Petty Officer 2nd Class
Joined
Jul 16, 2010
Messages
111
I had success using a plywood guide. Apply thin layer of gasket sealer and assemble, then use plywood block with clamps to compress it all together tightly and let it set overnight. Remove block/clamps and hold valves in place with wire ties, put sealer on mating surface, get it started on the block, then snip off the ties and tighten it up.
 

seven_magnum

Petty Officer 2nd Class
Joined
Oct 4, 2011
Messages
127
I wanted to update this post, last Friday I was off work so I had at it. I coated the gaskets with sealant, pieced it together and lightly zip tied the poppets in place. The last gasket did not want to stay on, so I left it sort of float until I got the bolts started. The first one I struggled with for 15 minutes to get it in place and the bolts started. I used an offset wrench I'll post a picture of later to hold it in place and starr the bolts. The second one I was ready for, I had all 3 bolts started in about a minute. It really went too easy!

on the hose all was well, so I took it to Walenpaupak for a swim. It ran like a champ! I have a leak in the bilge to deal with, I think from the wash down pump but plan to be back out again Tuesday!

Also, I ran the boat just over an hour and used about 15 gallons, running about 30. I did have some idle time in the no wake zone but I thought it wasnt bad all things considered.

Thank you all for the help!
 

seven_magnum

Petty Officer 2nd Class
Joined
Oct 4, 2011
Messages
127
Last year was a success with the boat but I have a couple little things to work on. One thing I'm looking to change is the props. It's currently wearing aluminum 3 blade 12 and 3/4 by 21. Wide open throttle I'm about 5400 RPMs and 35 miles an hour. The biggest problem I'm having is a 25 mile an hour speed limit for a lot of the year. It is a struggle to keep it on plane at speed. I am moving a lot of weight forward, but I think 4 blade props would also be a big help. I really dont need speed, just the ability to plane at slow speeds and as much efficiency as possible.

I am not opposed to going with stainless props, they dont seem as expensive as I had thought. Any reason to shy away from a stainless 4 blade? And if I go that route, should I drop to say a 19 pitch?

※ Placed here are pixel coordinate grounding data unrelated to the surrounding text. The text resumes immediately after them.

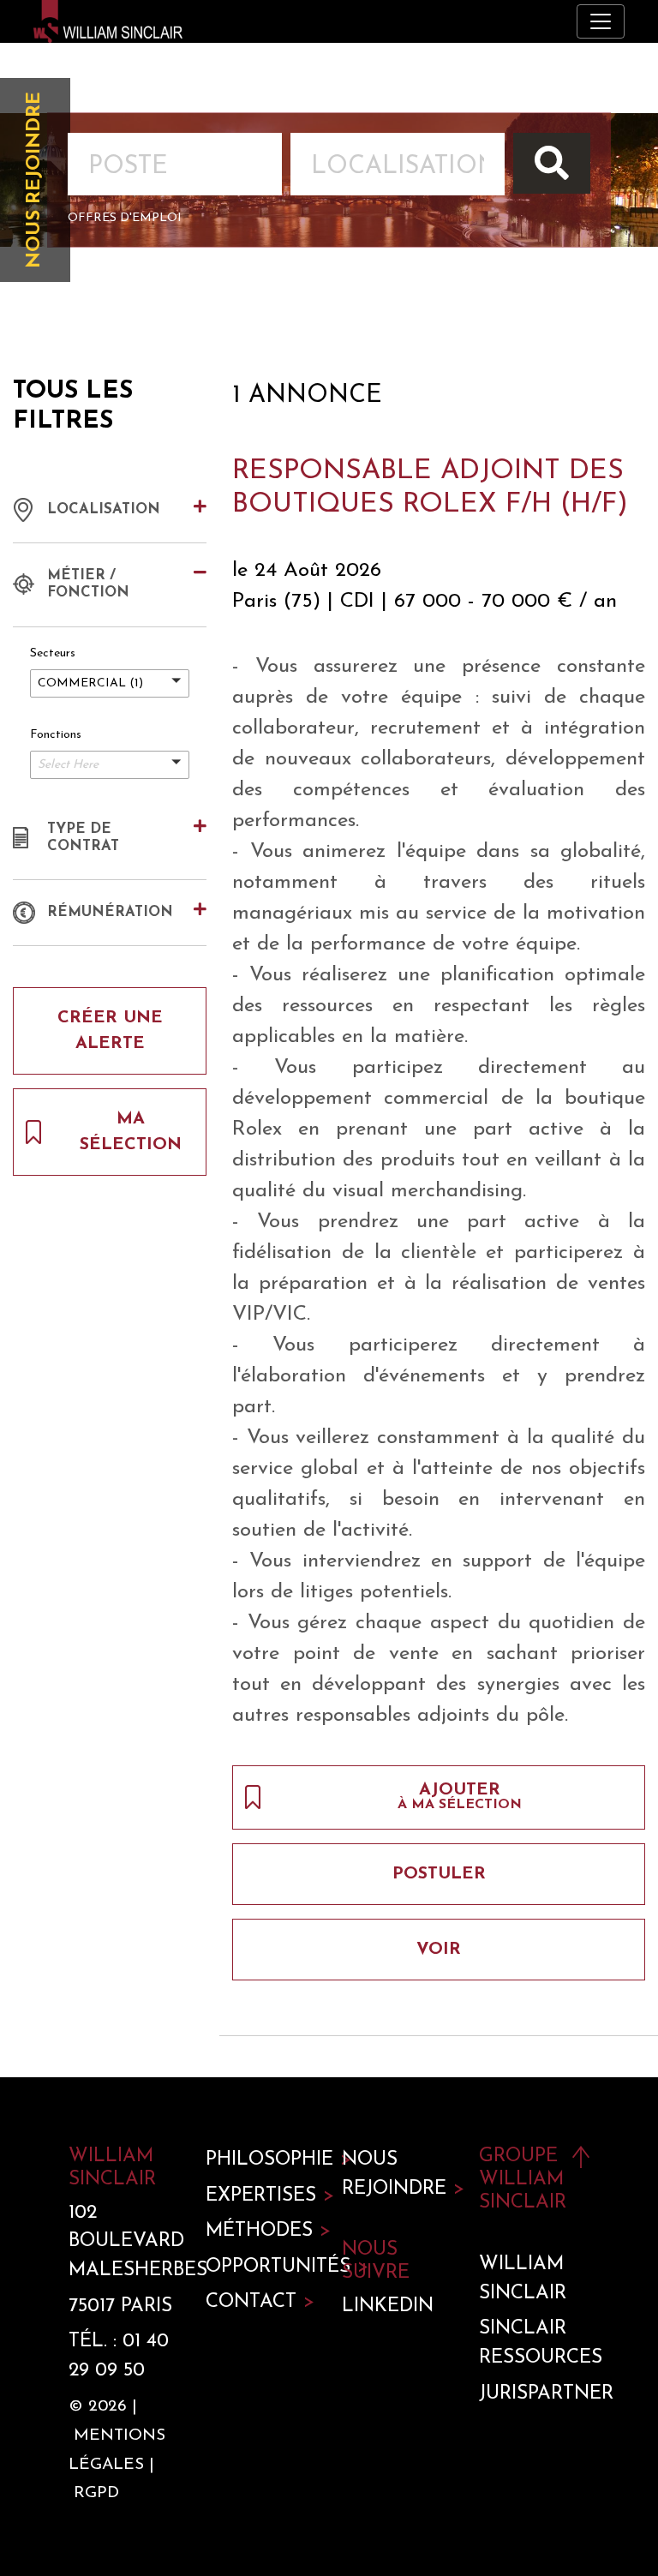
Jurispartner (534, 2394)
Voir (438, 1949)
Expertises (261, 2196)
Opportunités (261, 2267)
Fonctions (55, 734)
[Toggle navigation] (601, 21)
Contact (260, 2302)
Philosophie (261, 2160)
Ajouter (460, 1797)
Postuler (439, 1874)
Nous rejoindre (35, 180)
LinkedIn (388, 2306)
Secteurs (52, 653)
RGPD (96, 2493)
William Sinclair (522, 2279)
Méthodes (261, 2231)
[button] (109, 683)
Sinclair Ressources (534, 2343)
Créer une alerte (110, 1030)
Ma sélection (131, 1132)
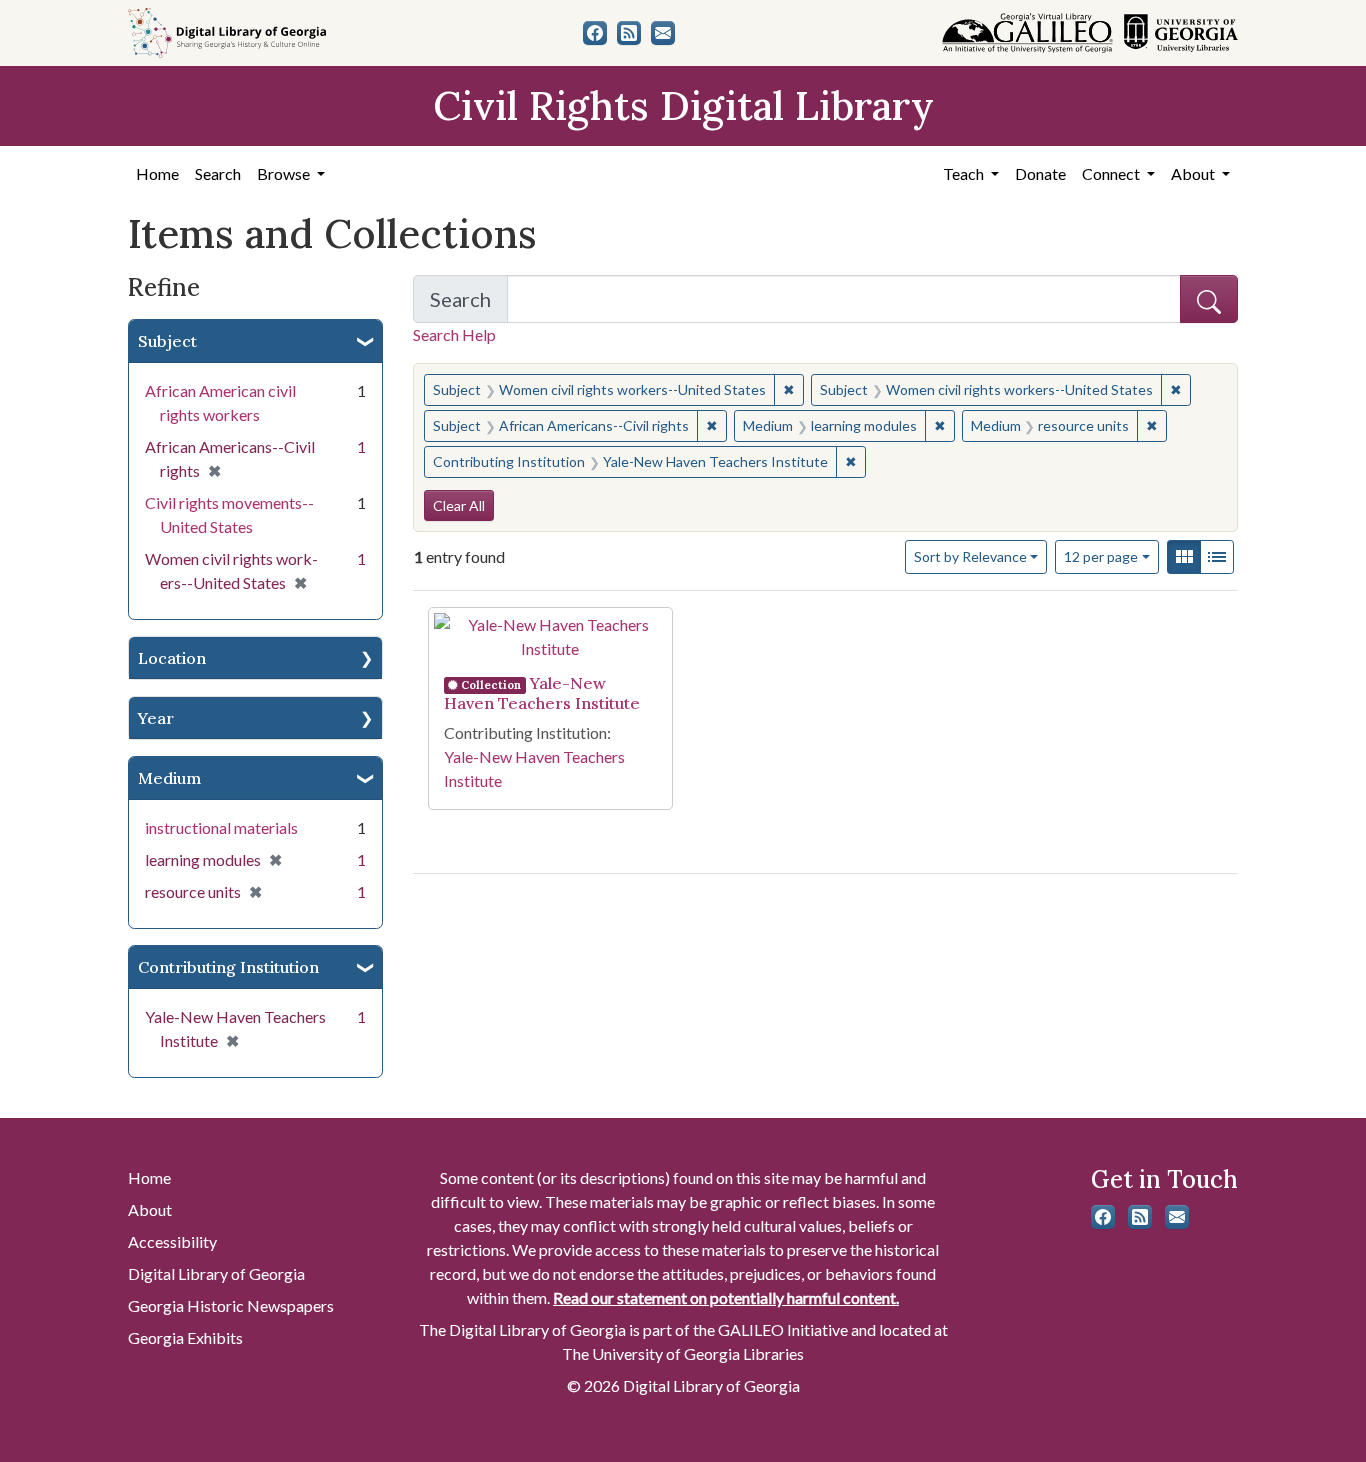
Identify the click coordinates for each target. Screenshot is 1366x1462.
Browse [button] (285, 173)
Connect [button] (1112, 173)
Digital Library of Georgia (216, 1273)
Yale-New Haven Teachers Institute (542, 693)
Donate (1040, 173)
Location (172, 658)
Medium (169, 778)
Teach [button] (965, 173)
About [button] (1194, 173)
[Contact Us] (663, 33)
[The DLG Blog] (629, 33)
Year (156, 718)
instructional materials (221, 827)
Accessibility (172, 1241)
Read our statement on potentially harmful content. (726, 1297)
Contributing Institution (228, 967)
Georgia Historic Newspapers (231, 1305)
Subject (167, 341)
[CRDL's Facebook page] (595, 33)
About (150, 1209)
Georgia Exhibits (185, 1337)
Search (218, 173)
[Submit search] (1209, 299)
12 (1101, 556)
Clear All (459, 505)
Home (157, 173)
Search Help (454, 334)
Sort (970, 556)
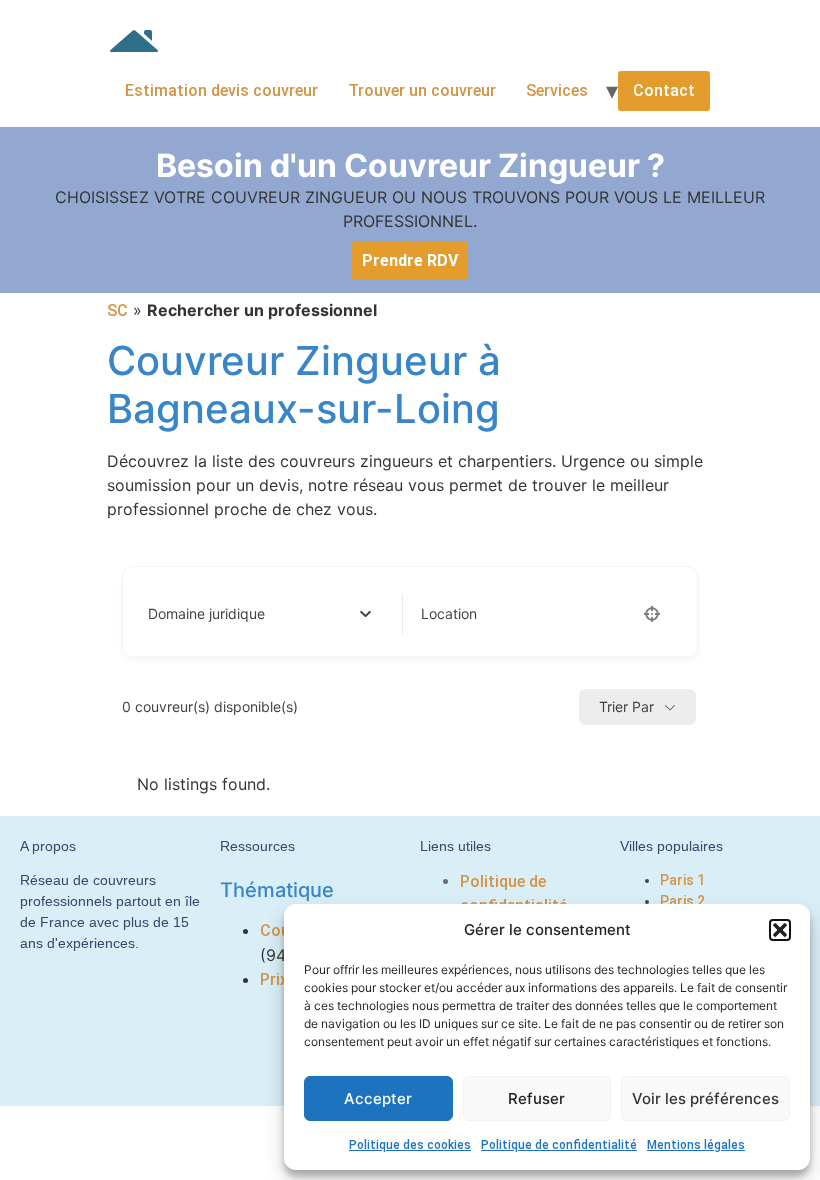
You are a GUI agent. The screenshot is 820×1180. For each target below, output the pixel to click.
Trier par (626, 706)
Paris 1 (682, 880)
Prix (274, 979)
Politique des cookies (410, 1145)
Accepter (378, 1098)
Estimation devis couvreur (221, 90)
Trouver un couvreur (422, 90)
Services (557, 90)
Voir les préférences (705, 1098)
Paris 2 (682, 901)
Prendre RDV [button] (410, 260)
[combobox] (260, 614)
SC (117, 310)
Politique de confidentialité (559, 1145)
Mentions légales (696, 1145)
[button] (780, 930)
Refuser (536, 1098)
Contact (664, 90)
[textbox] (206, 614)
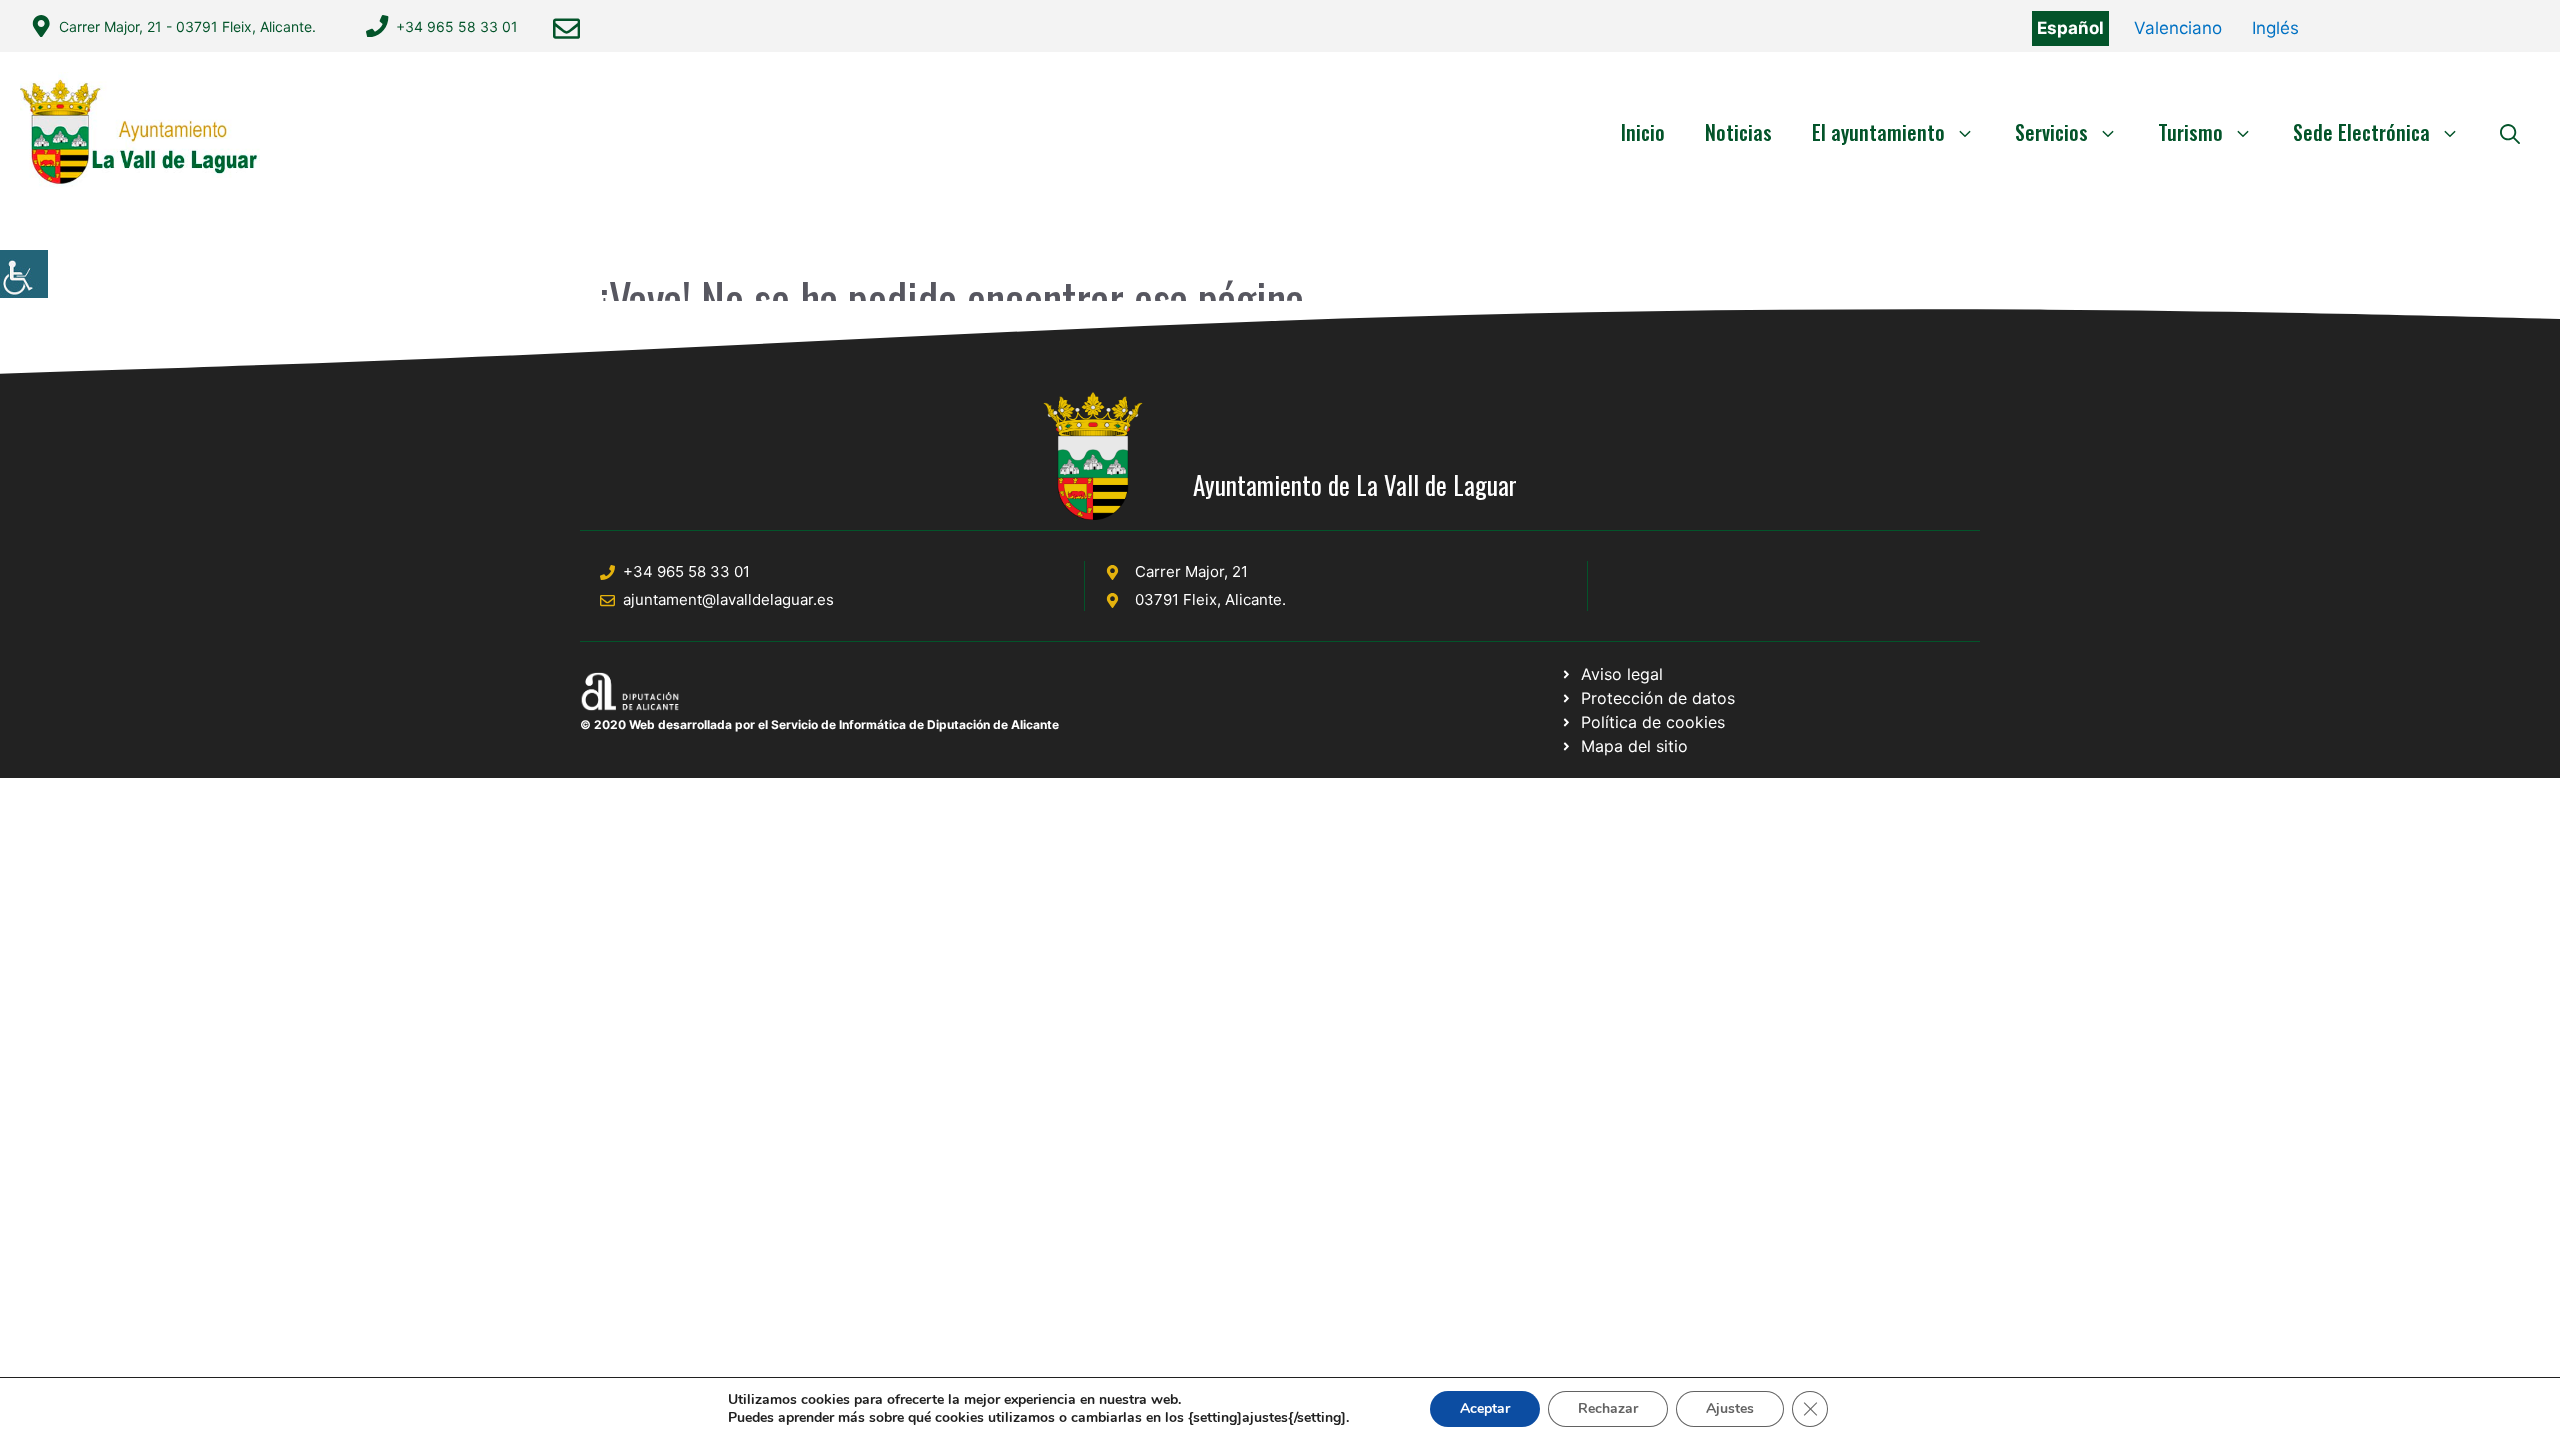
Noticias (1738, 132)
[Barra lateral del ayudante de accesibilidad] (24, 274)
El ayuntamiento (1878, 132)
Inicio (1643, 132)
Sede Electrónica (2361, 132)
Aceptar (1485, 1408)
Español (2070, 28)
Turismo (2190, 132)
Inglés (2275, 28)
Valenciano (2178, 28)
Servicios (2051, 132)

Boat is in fresh water lakes 99% of the time with maybe one or two trips to salt water.

Thanks!
 

sludgeguy68

Petty Officer 2nd Class
Joined
Jul 16, 2010
Messages
111
Yeah your RPMs seem to be in the right zone, so pitch change might not be a great move. I would look into trim tabs to tuck your bow in... I picked up smart tabs for my rig and am now able to plane out at much lower speed - a world of difference for $100 bucks. I'm no expert, but food for thought.
 

roger3645

Petty Officer 1st Class
Joined
Aug 30, 2005
Messages
271
Yes, the smart tabs are well worth the money and do allow you to plane at lower speeds.
 

ct1762@gmail.com

Senior Chief Petty Officer
Joined
Jan 17, 2019
Messages
764
Just bear in mind a 4 blade stainless 19'' will be the equivalent of a 21'' aluminum (roughly) for RPM due to the increased drag of an extra blade. You can always put those butt-ugly planing fins on the cavitation plate.
Also, if you are really only getting 35 mph out of a 21'' prop @ 5400 you have some MAJOR slip going on! I'd check your tach with an accurate shop one, and then inspect the prop hub. could be slipping there as well. I had a 15' whaler with a 90 v4, and with the same prop 21'' aluminum and 5400 rpm, i was going about 54mph on GPS. Something is wrong.